Le séchage thermique des boues d'épuration est un procédé énergivore, qui reste réservé aux plus grosses stations d'épuration. A l'opposé, les serres de séchage solaire, très économiques, requièrent des surfaces au sol qui peuvent être importantes et se limitent donc aux petites stations. Pour offrir un séchage économique et continu, SAUR développe actuellement une serre hybride à Carnac, qui utilise l'apport solaire et un appoint d'énergie provenant de pompe à chaleur.
Le séchage des boues d’épuration est devenu aujourd’hui une filière de traitement incontournable. Elle répond à des contraintes de plus en plus sévères pour toutes les voies de valorisation. Outre la réduction des coûts de transport, le séchage permet d’obtenir un produit plus facile à manipuler, accepté en épandage agricole, à l’incinération ou à l’enfouissement. Pour les plus grandes stations d’épuration (> 100 000 EH), le séchage thermique est couramment utilisé. Mais pour les plus petites stations, il n’existait pas de procédé adapté, jusqu’au développement, il y a quelques années, des serres de séchage solaire.
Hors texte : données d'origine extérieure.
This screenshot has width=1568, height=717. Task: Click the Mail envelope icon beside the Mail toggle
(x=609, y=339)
SAUR, par l’intermédiaire de sa filiale d’ingénierie Stereau, propose une serre de séchage solaire, dénommée Heliocycle®. La production annuelle de boues y est stockée et séchée, avec une évacuation à la fin de l’été, en général. Ce séchage est particulièrement économique, car l’essentiel de l’énergie provient du soleil. Les principaux postes de coûts résident donc dans la ventilation de l’air sous la serre et le retournement des boues.
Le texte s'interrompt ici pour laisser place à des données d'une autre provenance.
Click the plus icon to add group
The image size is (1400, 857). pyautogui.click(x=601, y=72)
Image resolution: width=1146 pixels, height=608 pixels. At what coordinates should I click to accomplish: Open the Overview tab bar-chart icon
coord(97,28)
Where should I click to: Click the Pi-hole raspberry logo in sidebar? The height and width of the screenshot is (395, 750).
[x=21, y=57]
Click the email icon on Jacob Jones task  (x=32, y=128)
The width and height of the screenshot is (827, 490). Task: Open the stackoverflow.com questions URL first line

Dans une serre Heliocycle®, la
Séchage solaire conventionnel : le procédé Heliocycle®
Le principe du séchage solaire est simple : il consiste à étaler les boues déshydratées sur la surface de la serre. Un système de ventilation assure le renouvellement de l’atmosphère et l’évacuation de l’air humide. La boue est régulièrement brassée à l'aide d'un outil de retournement qui favorise le séchage tout en évitant la fermentation.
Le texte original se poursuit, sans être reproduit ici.